Having a second look at it I realized it's as_pubsub and not into_pubsub and doesn't consume self. So you don't even need to Object::take the Connection out of the wrapper first. My https://github.com/bikeshedder/deadpool/issues/226#issuecomment-1291711091 back then was giving wrong instructions.

Is that what you're looking for? :thinking:

bikeshedder commented 1 year ago

I once again fell into the trap of confusing redis::aio::Connection with redis::Connection. I've just marked my previous comment as outdated as it was highly misleading.

https://github.com/bikeshedder/deadpool/issues/226#issuecomment-1291711091 is still correct about the way it needs to be implemented. The connection wrapper needs to provide a as_pubsub method which calls into_pubsub underneath and returns a PubSub wrapper object. That wrapper must borrow mutably from connection so it can take the redis::aio::Connection from it, call into_pubsub on it and on drop return it to the connection wrapper by calling into_connection first and restoring the original state of the connection wrapper.

Owez commented 1 year ago

Would that solution be a workaround because of the current limitations in redis::aio?

My eventual solution was to write a custom PubSub implementation for my specific usecase and use deadpool for the plain TCP connections, but obviously that was a heavy-handed approach 🙂

carlocorradini commented 5 months ago

Any update 😢

paulkre commented 3 months ago

redis::aio::Connection is deprecated and redis::aio::MultiplexedConnection does not have the into_pubsub method. It has a subscribe method in redis ^0.26 though. Can we upgrade the dependency on redis?

attila-lin commented 3 months ago

redis::aio::Connection is deprecated and redis::aio::MultiplexedConnection does not have the into_pubsub method. It has a subscribe method in redis ^0.26 though. Can we upgrade the dependency on redis?

updated.

musjj commented 2 weeks ago

Are there any updates here? What's currently the idiomatic way to subscribe to a stream of messages with deadpool-redis (like with PubSub::on_message)? Do you need to open a new connection every time? Like:

redis::Client::open("redis://127.0.0.1");
bikeshedder commented 1 week ago

I just checked the documentation and example code from the current redis version and it seams that PubSub now works very different from previous versions. Instead of calling into_pubsub you create a dedicated PubSub object via the Client::get_async_pubsub method.

After a bit more digging it is possible to convert a Connection into a PubSub but there doesn't seam to be a way to get back the original connection once it's been converted into a PubSub object.

I currently see only one way for this to work:

It really is a bummer that the redis crate makes a distinction between Connection, PubSub and Monitor which are all different types of connections which can't be interchanged.

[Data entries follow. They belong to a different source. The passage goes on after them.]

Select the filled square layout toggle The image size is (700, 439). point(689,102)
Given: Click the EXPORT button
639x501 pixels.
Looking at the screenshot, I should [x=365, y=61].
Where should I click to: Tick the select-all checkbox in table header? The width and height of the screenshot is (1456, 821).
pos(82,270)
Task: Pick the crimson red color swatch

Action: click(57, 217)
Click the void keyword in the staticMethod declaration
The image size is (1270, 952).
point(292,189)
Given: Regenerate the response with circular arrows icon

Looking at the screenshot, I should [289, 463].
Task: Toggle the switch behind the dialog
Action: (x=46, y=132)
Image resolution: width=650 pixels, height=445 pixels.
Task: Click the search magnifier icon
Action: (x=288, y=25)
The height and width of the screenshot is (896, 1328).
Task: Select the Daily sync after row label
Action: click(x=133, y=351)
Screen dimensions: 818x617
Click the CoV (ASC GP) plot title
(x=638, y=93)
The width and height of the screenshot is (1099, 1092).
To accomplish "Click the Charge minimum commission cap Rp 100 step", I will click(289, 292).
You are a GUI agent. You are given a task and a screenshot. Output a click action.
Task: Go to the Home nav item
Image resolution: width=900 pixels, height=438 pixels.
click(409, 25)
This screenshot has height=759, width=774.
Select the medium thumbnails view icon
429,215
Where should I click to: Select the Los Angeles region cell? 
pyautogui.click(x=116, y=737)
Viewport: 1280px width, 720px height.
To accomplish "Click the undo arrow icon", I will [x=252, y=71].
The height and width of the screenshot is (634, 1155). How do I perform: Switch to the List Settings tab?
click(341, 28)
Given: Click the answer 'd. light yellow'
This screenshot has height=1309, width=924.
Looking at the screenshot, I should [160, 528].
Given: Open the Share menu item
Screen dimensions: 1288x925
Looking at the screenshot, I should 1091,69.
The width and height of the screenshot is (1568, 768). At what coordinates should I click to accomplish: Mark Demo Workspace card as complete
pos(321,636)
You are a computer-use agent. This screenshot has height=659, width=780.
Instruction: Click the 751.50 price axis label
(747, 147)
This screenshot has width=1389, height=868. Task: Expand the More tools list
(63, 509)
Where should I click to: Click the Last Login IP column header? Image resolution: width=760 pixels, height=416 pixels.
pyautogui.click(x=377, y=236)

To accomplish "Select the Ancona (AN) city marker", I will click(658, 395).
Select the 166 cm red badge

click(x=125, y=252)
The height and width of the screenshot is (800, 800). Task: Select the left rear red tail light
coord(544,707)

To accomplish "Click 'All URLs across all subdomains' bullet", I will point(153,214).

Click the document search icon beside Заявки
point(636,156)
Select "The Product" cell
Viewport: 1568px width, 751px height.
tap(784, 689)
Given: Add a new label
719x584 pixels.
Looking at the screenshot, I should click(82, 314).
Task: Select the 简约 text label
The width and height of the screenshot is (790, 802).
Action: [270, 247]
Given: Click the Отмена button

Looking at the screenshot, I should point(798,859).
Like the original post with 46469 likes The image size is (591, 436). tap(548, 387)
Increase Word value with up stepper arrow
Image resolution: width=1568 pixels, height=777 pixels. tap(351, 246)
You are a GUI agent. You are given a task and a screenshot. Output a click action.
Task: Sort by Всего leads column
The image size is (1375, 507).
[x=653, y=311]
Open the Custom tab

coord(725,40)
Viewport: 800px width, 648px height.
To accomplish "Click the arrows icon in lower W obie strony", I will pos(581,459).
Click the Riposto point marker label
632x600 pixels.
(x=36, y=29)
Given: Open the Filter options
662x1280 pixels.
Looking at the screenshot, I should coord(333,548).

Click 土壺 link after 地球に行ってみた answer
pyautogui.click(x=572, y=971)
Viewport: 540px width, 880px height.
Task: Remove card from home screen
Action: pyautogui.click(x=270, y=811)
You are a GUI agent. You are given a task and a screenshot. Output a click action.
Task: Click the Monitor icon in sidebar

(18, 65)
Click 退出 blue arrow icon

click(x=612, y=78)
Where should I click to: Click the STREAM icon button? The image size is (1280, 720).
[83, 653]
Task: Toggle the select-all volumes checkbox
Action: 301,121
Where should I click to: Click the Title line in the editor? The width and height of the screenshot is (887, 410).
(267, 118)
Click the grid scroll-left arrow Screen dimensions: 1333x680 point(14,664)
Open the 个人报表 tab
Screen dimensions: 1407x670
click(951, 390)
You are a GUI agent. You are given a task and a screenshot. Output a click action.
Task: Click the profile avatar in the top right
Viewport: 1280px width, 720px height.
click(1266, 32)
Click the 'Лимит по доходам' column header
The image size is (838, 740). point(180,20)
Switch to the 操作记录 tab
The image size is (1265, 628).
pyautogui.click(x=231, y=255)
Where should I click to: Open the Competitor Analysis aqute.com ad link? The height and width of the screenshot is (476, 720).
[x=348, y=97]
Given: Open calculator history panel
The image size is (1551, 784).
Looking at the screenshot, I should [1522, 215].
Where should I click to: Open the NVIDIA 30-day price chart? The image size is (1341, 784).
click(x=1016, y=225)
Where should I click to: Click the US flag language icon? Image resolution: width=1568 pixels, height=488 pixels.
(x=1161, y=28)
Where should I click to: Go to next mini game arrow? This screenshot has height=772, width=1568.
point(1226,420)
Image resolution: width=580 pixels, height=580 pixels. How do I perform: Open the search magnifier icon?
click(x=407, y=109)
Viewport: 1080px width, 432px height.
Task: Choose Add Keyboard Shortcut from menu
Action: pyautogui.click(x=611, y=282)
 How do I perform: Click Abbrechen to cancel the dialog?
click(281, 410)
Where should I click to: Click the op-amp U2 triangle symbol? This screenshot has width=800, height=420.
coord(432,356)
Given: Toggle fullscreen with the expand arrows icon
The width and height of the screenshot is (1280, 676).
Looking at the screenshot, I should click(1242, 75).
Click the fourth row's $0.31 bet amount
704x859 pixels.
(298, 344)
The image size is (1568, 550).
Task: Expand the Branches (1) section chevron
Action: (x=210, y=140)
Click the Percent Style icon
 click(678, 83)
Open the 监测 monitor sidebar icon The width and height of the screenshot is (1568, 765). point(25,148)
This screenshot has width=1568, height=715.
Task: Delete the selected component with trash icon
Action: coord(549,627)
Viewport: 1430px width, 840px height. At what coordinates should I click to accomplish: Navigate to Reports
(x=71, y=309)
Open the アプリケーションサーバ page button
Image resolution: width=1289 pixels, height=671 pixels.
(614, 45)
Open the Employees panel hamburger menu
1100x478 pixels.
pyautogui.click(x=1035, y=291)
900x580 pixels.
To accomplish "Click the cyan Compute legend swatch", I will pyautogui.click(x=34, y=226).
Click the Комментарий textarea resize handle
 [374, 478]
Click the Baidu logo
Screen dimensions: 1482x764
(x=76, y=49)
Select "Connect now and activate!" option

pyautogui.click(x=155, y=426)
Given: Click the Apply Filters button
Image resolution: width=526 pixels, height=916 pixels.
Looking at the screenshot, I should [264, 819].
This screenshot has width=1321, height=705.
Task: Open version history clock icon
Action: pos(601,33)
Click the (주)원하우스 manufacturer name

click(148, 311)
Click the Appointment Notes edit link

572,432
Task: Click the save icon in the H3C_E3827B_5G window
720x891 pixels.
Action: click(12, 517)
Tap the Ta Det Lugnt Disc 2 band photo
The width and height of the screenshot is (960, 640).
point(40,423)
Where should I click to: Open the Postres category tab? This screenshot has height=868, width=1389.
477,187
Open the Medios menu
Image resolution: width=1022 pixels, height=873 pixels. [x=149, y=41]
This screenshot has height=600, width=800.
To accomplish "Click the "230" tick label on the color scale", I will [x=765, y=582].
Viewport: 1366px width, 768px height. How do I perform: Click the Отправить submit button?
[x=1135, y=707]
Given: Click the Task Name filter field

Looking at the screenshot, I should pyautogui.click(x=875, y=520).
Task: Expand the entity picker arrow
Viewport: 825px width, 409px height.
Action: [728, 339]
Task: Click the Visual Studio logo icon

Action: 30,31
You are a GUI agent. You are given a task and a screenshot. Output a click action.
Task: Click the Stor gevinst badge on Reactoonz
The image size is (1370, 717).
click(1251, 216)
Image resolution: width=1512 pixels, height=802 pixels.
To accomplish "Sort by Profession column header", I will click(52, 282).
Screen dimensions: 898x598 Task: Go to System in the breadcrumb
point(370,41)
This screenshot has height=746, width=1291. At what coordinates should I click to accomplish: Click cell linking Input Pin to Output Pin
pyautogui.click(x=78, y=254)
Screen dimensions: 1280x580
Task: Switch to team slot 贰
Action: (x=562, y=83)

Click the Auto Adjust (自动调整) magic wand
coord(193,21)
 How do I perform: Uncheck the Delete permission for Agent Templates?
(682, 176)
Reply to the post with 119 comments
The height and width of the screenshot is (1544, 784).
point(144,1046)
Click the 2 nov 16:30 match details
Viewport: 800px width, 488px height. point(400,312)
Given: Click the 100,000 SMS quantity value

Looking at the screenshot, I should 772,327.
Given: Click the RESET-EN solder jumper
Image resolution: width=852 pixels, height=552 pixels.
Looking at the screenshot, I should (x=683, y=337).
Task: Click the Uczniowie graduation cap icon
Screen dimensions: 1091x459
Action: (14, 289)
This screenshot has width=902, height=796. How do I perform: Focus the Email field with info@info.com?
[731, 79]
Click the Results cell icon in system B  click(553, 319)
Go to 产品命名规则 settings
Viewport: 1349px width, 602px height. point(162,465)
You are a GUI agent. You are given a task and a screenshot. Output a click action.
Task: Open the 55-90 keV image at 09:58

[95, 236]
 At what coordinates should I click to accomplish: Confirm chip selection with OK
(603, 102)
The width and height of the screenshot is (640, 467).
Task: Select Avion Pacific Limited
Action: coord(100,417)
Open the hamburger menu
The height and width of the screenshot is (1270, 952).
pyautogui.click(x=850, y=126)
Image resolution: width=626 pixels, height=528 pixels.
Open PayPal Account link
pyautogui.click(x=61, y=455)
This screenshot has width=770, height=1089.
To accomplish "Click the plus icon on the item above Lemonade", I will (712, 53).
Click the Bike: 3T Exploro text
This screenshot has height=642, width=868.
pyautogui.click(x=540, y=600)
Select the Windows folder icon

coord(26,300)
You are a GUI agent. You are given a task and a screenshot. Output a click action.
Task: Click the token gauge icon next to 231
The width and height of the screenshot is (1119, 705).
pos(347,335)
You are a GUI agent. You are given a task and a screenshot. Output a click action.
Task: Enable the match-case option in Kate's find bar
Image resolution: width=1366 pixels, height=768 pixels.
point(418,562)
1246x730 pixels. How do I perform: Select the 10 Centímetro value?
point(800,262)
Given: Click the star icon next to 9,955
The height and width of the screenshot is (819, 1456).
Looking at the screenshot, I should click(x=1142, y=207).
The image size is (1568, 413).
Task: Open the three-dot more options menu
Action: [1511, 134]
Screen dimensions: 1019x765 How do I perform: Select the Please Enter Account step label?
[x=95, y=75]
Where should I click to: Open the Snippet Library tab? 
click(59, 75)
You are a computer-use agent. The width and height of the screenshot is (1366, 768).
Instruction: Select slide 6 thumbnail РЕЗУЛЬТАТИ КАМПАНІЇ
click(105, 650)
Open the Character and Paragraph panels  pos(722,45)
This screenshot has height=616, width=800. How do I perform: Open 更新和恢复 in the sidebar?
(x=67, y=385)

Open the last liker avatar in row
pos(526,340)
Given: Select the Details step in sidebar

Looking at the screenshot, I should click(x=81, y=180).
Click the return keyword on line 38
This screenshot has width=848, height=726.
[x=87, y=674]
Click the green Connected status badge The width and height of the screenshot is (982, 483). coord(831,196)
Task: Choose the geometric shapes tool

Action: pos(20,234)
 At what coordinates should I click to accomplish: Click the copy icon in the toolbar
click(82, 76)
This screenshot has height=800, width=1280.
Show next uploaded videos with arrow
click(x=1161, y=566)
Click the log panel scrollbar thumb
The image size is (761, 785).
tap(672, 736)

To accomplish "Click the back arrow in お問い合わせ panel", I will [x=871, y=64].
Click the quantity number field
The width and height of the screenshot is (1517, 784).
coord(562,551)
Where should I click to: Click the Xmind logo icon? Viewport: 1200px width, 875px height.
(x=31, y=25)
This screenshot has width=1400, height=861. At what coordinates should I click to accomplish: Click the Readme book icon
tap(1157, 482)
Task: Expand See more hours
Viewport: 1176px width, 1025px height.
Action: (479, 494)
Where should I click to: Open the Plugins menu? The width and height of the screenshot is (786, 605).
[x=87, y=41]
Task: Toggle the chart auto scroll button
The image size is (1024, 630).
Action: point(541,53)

It's weird as the MultiplexedConnection even provides methods for (un)subscribing but there doesn't seam to be a way to access the published messages: https://docs.rs/redis/latest/redis/aio/struct.MultiplexedConnection.html

musjj commented 1 week ago

Yeah, the way the connection is designed feels very awkward. Even stranger is that PubSub can't even publish messages, betraying its name.

Would a change in redis-rs be necessary here? I thought about opening an issue there, but I'm not sure what kind of change would be ideal.